(Data records)
*** Begin section ***

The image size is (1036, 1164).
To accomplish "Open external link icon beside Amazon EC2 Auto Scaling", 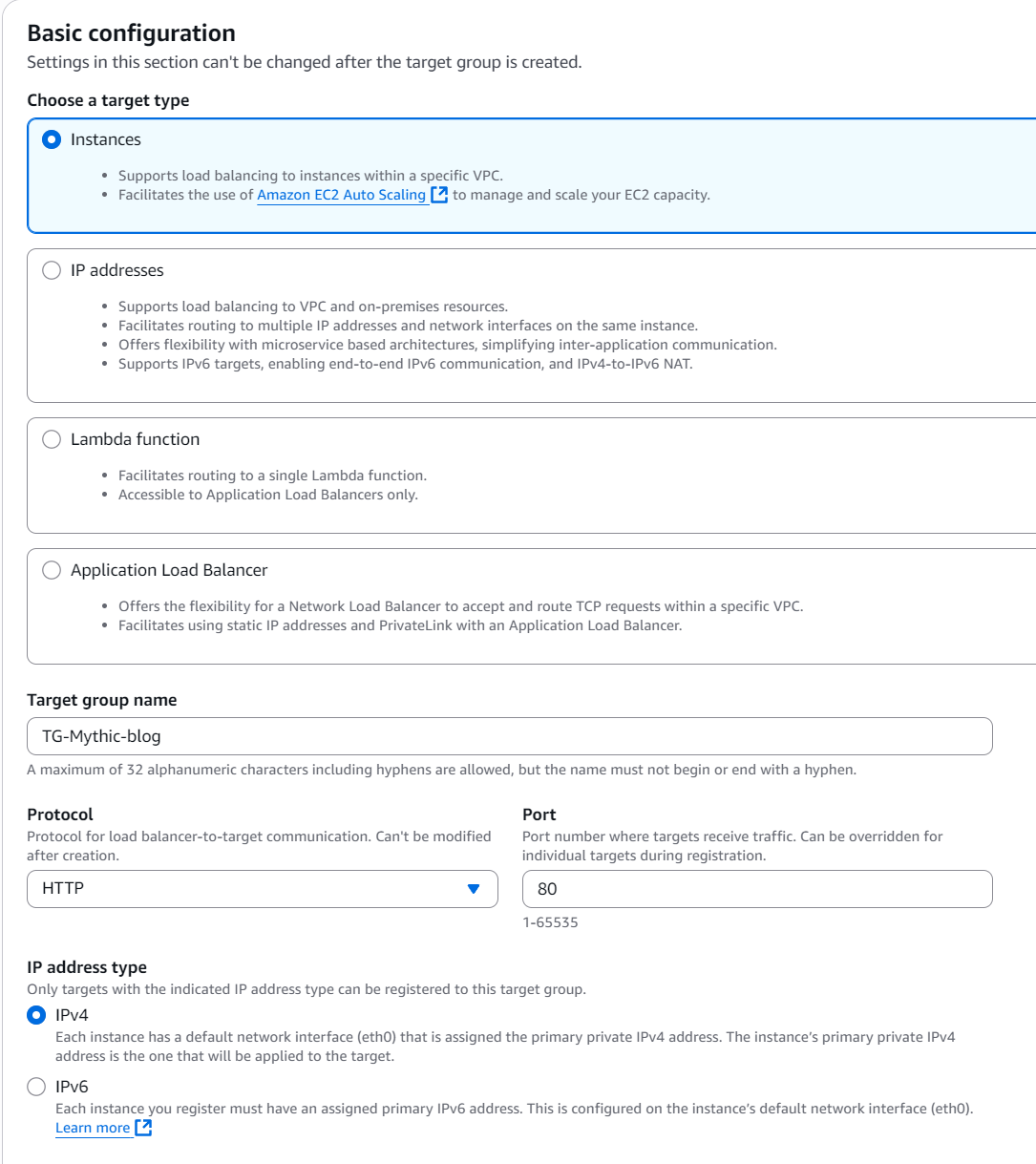I will (x=439, y=195).
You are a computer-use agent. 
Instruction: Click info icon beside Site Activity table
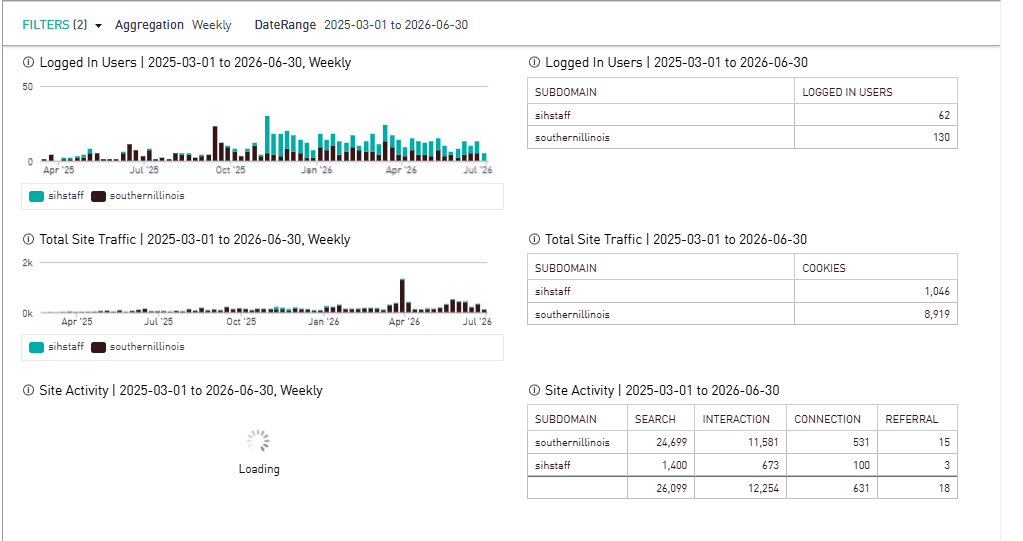click(x=534, y=390)
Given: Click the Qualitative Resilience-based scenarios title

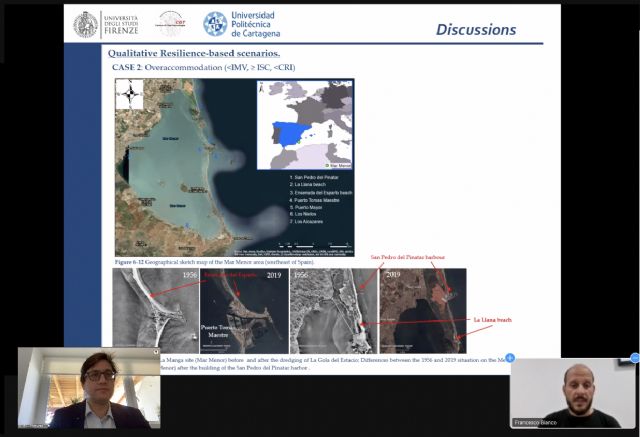Looking at the screenshot, I should pyautogui.click(x=194, y=53).
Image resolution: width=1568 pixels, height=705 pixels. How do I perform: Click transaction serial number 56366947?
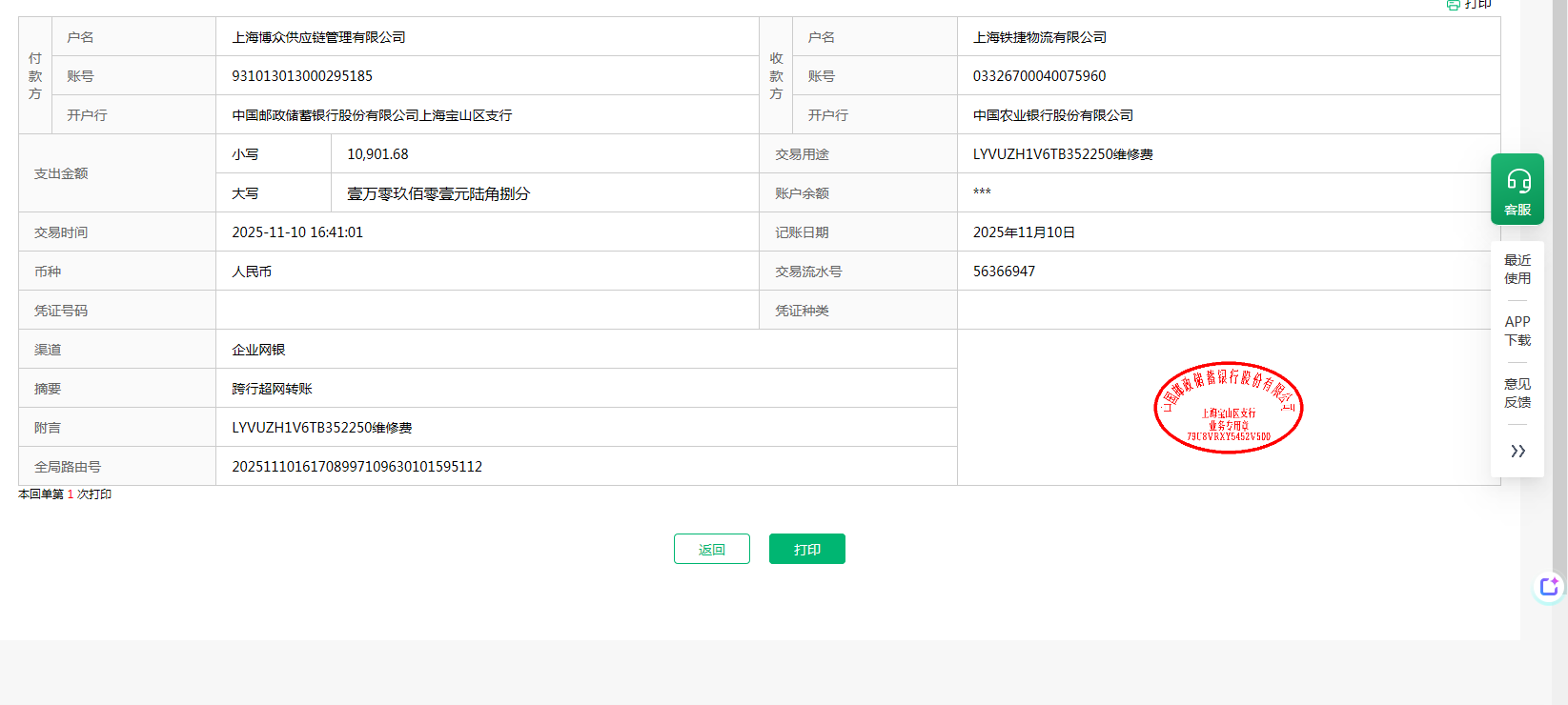(x=1004, y=272)
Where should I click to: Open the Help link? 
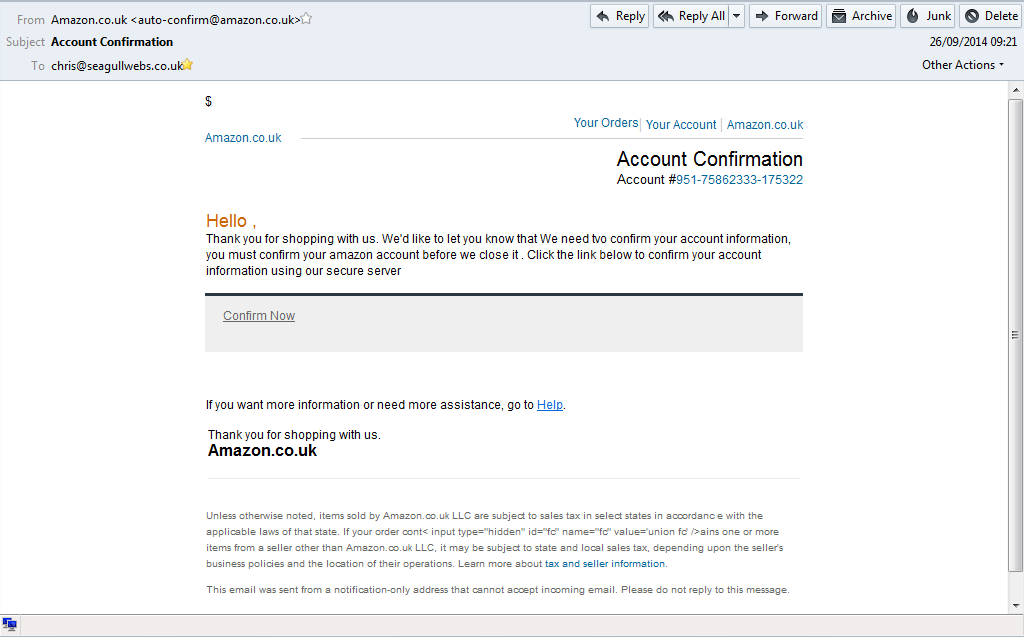(550, 405)
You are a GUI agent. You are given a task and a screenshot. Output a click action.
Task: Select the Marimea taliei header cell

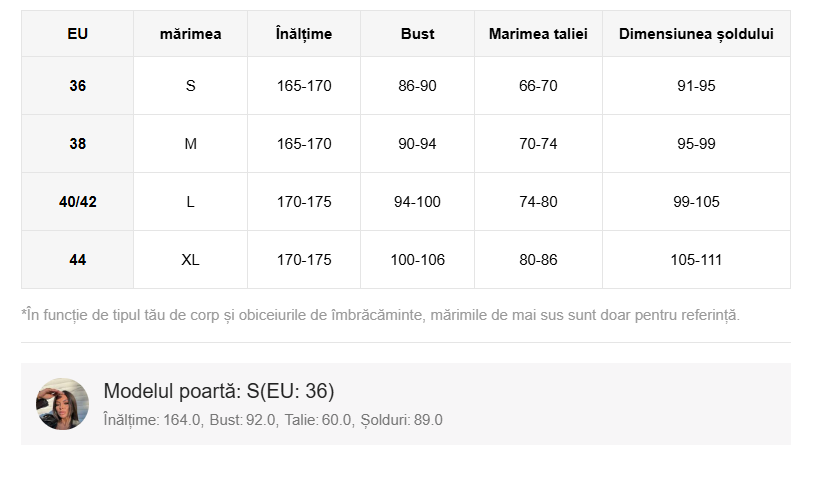point(538,34)
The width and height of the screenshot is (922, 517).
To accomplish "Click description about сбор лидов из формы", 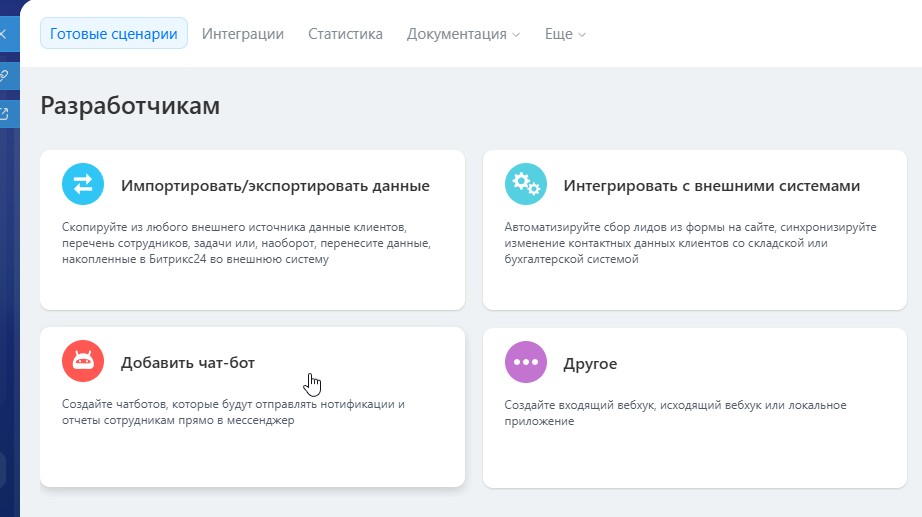I will (690, 243).
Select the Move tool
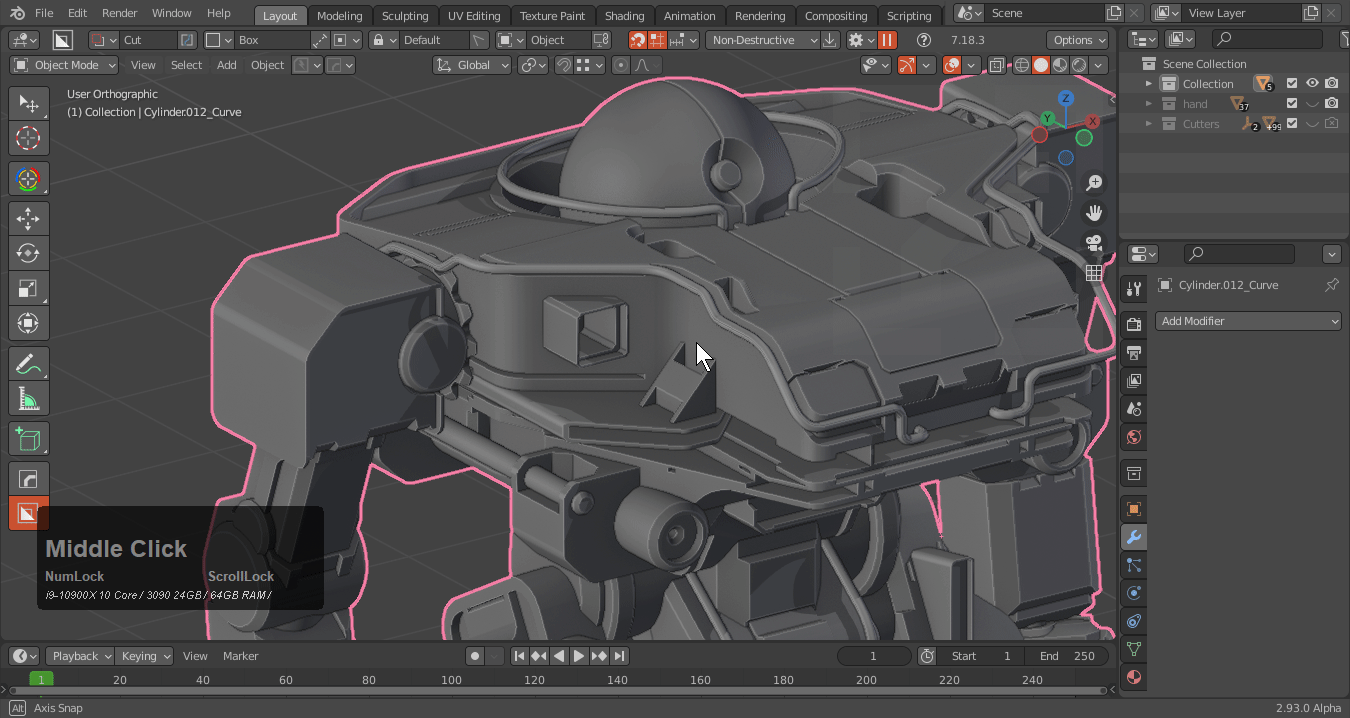 point(28,219)
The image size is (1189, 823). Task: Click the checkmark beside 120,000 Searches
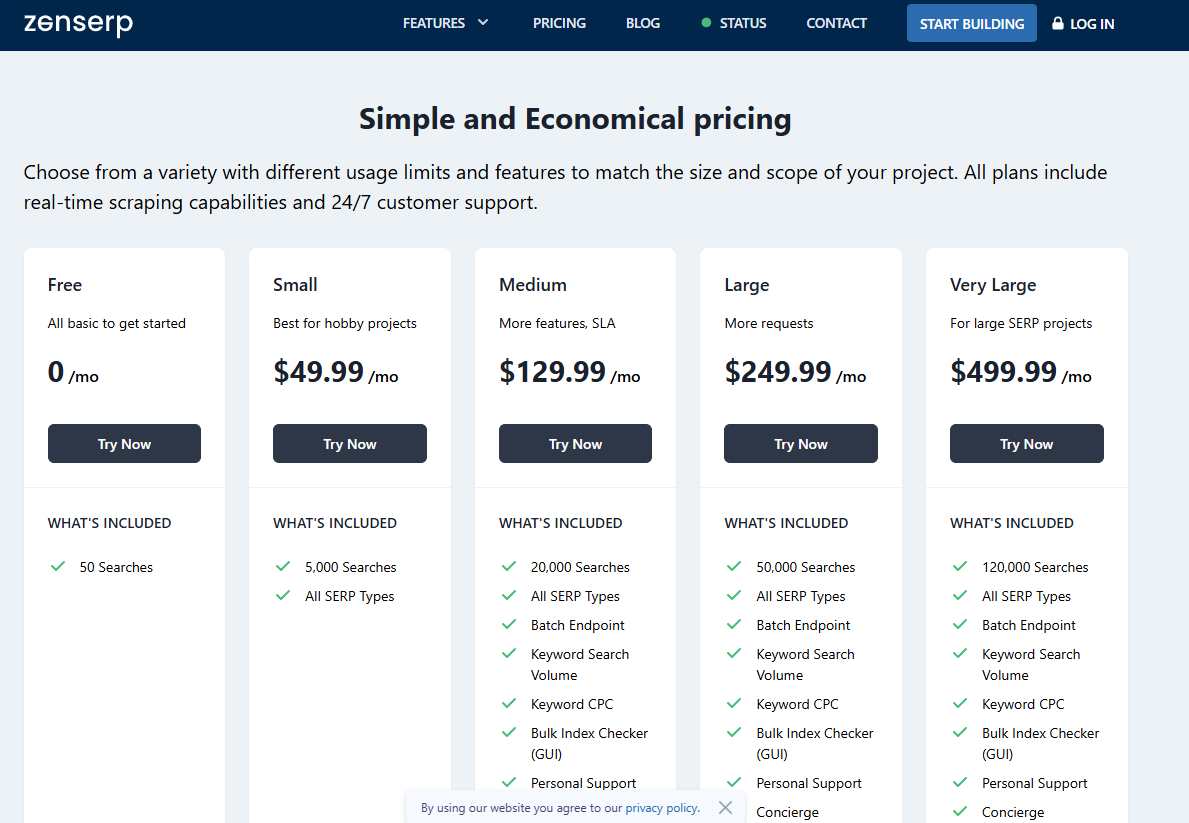tap(961, 567)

*** End section ***

» Task goal
State how many lines of the entries contain the word "agent". Nothing besides the number belongs in the reply.

» Exercise result
2